Does the central limit theorem apply to non-normally distributed variables? Why?
Dear, Zam Ham,
No because they are normal . If any questions ZAM HAM lemme know
Sorry Stacie. The central limit theorem does apply. Google central limit theorem.
Yes, the central limit theorem (CLT) does apply to non-normally distributed variables. However, it is important to note that the CLT only applies to sufficiently large sample sizes.
The central limit theorem states that the sampling distribution of the mean of a random sample will approximate a normal distribution, regardless of the shape of the population distribution, as the sample size increases.

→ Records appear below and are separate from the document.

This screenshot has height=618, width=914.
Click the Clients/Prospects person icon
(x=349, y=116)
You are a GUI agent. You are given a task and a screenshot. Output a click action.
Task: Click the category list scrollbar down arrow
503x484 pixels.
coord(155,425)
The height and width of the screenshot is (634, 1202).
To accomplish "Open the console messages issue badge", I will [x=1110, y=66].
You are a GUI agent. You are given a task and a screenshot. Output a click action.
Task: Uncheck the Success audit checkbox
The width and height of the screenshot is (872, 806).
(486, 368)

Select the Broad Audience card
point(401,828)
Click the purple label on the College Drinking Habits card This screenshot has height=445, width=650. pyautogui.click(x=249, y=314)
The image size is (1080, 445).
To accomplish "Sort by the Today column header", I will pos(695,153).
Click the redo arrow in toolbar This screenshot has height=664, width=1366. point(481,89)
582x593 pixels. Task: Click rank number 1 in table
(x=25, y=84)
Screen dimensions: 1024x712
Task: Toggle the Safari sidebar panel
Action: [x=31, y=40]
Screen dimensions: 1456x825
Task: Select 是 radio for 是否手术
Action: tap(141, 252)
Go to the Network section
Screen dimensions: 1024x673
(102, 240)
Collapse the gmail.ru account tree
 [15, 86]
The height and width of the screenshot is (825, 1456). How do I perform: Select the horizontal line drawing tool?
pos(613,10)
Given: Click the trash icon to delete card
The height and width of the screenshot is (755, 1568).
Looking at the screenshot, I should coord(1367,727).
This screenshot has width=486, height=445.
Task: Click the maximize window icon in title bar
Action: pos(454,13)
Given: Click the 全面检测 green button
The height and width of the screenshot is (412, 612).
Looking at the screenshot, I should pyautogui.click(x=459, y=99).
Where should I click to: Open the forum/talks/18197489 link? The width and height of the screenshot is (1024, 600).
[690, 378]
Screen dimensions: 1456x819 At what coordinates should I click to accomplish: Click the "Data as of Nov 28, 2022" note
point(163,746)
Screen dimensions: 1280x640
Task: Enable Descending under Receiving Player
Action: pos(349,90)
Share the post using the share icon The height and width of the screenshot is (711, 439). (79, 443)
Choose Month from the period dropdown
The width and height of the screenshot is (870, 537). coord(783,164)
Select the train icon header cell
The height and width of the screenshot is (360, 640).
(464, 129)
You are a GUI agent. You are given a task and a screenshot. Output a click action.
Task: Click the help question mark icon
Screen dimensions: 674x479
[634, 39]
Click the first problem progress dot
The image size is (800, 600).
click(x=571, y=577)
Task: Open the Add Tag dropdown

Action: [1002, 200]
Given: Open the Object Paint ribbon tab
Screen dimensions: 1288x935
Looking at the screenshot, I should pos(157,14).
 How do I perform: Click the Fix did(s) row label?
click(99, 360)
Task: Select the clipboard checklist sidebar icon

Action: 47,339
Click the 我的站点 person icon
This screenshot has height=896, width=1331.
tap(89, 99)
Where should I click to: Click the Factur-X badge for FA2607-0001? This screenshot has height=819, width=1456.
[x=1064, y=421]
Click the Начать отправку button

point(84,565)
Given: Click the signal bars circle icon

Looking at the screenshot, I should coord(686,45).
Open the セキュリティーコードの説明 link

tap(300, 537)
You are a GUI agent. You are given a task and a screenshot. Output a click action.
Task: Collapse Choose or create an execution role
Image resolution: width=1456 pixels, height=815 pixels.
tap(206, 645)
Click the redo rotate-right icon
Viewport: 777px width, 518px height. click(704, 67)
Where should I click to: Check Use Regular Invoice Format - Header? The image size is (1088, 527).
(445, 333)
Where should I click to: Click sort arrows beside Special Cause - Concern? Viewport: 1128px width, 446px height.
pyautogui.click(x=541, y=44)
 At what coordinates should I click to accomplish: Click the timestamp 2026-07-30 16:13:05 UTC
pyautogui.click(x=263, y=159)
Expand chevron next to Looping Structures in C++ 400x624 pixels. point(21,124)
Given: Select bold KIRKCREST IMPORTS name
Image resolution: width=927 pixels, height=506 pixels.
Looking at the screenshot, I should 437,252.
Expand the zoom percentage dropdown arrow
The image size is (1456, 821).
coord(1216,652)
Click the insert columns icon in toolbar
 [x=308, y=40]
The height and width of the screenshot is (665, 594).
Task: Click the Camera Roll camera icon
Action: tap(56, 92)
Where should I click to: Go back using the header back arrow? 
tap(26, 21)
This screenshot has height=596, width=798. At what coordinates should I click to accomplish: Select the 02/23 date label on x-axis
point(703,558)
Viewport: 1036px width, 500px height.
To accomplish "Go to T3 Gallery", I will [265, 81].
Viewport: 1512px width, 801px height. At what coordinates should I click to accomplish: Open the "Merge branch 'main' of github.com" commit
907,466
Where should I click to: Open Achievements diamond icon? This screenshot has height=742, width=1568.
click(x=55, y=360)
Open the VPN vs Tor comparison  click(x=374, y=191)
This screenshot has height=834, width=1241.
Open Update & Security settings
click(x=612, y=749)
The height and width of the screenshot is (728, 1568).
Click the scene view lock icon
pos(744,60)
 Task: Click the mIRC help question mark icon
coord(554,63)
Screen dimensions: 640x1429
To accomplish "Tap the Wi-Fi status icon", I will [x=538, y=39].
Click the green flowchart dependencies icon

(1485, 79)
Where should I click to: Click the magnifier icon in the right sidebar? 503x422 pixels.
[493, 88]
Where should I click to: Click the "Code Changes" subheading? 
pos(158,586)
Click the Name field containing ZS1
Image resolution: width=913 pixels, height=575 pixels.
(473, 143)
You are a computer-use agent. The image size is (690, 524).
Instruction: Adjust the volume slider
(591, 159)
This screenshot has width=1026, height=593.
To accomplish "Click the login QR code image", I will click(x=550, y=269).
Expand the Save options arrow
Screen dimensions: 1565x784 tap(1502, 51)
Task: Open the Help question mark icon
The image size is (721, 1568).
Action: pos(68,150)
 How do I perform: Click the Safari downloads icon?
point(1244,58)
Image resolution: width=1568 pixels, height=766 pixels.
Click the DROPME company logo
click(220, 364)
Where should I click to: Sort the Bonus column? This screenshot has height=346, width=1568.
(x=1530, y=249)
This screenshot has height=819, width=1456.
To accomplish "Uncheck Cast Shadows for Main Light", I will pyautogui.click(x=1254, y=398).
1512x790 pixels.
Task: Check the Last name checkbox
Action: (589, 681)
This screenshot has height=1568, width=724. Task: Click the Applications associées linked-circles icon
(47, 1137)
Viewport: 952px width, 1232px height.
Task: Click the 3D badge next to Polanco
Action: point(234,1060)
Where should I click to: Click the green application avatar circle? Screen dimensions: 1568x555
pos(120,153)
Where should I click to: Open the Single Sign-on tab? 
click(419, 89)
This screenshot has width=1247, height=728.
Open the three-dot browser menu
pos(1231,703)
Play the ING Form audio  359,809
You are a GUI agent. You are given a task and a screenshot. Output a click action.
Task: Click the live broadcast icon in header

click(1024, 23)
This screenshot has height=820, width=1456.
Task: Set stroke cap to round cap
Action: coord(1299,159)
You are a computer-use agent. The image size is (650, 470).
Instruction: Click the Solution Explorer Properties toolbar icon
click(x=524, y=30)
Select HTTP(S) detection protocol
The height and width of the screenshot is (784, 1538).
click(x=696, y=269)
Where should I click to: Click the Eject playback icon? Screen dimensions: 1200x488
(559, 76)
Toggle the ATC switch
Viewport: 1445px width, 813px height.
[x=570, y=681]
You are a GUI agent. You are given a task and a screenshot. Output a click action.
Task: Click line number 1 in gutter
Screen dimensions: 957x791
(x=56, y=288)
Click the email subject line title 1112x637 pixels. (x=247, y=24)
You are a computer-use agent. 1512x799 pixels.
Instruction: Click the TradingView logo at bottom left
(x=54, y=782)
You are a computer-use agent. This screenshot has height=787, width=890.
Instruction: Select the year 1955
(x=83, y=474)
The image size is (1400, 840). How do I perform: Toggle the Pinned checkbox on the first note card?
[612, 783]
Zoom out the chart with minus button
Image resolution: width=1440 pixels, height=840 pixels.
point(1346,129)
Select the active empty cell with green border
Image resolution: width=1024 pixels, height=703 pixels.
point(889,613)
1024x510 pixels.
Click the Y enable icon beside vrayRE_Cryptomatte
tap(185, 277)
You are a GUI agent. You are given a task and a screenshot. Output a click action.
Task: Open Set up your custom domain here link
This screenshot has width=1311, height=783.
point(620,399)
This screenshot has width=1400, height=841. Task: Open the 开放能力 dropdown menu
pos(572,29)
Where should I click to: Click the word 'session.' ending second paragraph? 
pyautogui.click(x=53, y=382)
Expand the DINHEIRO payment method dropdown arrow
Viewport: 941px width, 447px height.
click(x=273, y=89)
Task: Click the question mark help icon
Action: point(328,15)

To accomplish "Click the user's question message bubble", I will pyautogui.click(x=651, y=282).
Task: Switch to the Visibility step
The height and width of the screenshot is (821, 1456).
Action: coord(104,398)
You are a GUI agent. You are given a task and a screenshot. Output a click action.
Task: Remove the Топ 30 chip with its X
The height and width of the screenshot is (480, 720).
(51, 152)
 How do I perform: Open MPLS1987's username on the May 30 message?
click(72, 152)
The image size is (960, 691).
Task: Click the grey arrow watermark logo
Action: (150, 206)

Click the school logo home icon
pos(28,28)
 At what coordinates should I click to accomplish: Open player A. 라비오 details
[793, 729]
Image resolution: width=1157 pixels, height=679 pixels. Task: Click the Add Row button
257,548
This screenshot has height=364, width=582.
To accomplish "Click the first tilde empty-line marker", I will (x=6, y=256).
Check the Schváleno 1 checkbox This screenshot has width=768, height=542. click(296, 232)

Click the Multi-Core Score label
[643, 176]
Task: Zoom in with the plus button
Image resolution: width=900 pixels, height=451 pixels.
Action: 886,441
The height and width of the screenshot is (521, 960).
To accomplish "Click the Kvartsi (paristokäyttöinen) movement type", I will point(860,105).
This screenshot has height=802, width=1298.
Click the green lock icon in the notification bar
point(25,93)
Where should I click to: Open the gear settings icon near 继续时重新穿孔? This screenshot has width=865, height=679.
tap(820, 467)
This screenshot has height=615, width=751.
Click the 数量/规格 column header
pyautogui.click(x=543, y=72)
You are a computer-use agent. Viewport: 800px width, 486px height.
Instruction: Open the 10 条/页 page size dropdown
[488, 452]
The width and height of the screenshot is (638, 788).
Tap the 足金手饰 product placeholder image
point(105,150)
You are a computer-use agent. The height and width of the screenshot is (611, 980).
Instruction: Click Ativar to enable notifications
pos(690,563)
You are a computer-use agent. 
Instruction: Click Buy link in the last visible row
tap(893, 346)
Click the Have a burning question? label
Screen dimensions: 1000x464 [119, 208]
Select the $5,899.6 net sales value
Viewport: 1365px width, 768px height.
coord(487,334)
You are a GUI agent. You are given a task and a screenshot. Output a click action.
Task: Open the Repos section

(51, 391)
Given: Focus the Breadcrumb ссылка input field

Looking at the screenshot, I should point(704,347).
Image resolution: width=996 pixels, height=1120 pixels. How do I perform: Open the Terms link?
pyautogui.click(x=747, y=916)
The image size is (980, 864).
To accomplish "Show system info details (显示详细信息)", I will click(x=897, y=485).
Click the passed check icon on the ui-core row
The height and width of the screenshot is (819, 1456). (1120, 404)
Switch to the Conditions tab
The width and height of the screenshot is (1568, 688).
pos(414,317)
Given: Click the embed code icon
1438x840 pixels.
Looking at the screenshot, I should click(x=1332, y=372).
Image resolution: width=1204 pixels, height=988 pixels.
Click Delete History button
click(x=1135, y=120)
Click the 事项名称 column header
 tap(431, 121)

To understand why, let's assume we have a population with any distribution shape, not necessarily normal. When we take random samples from this population and compute the sample means, the central limit theorem tells us that the distribution of these sample means will be approximately normal, regardless of the original population distribution.
This occurs because, as the sample size increases, the individual random observations tend to cancel each other out to some extent. The distribution of the sample means becomes less influenced by the shape of the original distribution and more concentrated around the true population mean.
The central limit theorem is a powerful concept that allows us to make inferences and perform hypothesis testing using the properties of the normal distribution, even when the underlying variables are not normally distributed. However, it is essential to remember that the CLT's assumptions, particularly the requirement of a sufficiently large sample size, must be met for the approximation to hold.